İSLÂMCILIK, MİLLİYETÇİLİK İÇİNDE ERİYOR MU?Öncelikle şunu söyleyerek başlamak gerekiyor. İrili ufaklı bütün fikir akımlarının, kendisini temsil yeteneğini bulduğu siyasal teşkilatın olduğu, doğru ifadeyle kendi siyasal teşkilatlanmalarını tamamladığı bir vakıa.

Türkiye’de onlarca yıllık bir mücadelenin ekseninde yer alan iki akımın İslâmcılık ve Kemalizm olduğu da vakıa. İslâmcılık ve Kemalizm dışında kalan diğer fikir hareketleri, bu iki akıma, görece uzak görece yakın vaziyette konuşlanmışlardır.

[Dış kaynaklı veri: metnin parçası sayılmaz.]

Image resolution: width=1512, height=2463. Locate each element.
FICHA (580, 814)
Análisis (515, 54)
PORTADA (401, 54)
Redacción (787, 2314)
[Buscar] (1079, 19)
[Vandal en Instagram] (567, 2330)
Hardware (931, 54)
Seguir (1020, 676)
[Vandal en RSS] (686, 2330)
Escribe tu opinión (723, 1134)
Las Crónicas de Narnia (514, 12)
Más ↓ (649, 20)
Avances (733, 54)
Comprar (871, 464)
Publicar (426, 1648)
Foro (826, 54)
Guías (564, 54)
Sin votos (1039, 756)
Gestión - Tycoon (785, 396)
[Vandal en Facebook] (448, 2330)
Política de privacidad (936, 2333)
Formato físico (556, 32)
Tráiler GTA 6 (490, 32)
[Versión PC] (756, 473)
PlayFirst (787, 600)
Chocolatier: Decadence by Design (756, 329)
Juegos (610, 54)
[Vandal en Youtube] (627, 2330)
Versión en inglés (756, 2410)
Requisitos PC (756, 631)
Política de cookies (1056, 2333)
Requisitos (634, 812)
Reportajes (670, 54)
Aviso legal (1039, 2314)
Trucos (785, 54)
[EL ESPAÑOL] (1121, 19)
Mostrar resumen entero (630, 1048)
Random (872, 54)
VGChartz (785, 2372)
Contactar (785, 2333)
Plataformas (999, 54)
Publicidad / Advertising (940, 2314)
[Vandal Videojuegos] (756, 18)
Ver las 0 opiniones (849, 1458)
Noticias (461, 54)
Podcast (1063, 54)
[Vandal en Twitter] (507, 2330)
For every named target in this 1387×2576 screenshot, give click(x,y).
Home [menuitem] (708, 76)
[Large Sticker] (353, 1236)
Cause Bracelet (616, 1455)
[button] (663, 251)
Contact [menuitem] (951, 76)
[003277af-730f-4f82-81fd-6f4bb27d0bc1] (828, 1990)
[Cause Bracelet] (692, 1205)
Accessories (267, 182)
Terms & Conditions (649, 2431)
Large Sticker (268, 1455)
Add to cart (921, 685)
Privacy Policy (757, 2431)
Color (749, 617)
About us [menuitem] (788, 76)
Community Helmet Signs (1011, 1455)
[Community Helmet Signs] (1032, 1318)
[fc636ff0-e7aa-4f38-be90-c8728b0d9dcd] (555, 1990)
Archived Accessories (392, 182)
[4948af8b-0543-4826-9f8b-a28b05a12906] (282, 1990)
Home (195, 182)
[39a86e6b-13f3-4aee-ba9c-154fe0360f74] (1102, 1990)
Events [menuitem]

Bu bağlamda Türk milliyetçiliği, Kemalizm içinde kendine yer bulabilmişken İslâmcılık içinde yer bulamamıştır. Ve fakat İslâmî hassasiyetlere sıdk ile bağlı olan merhum Muhsin Yazıcıoğlu gibi liderler sayesinde, Türk milliyetçiliği, İslâmcı çizgiye bir yakınlık göstermiştir. Türk milliyetçiliğinin omurgasını temsil eden siyasal teşkilatlanma, her ne kadar yoluna Atatürkçü bir çizgide çıkmış olsa da, 70’ler Türkiye’sinin kaotik ortamında ve teşkilatlanma içindeki mütedeyyin isimlerin ağırlığı sayesinde zamanla bu çizgiden uzaklaşmıştır.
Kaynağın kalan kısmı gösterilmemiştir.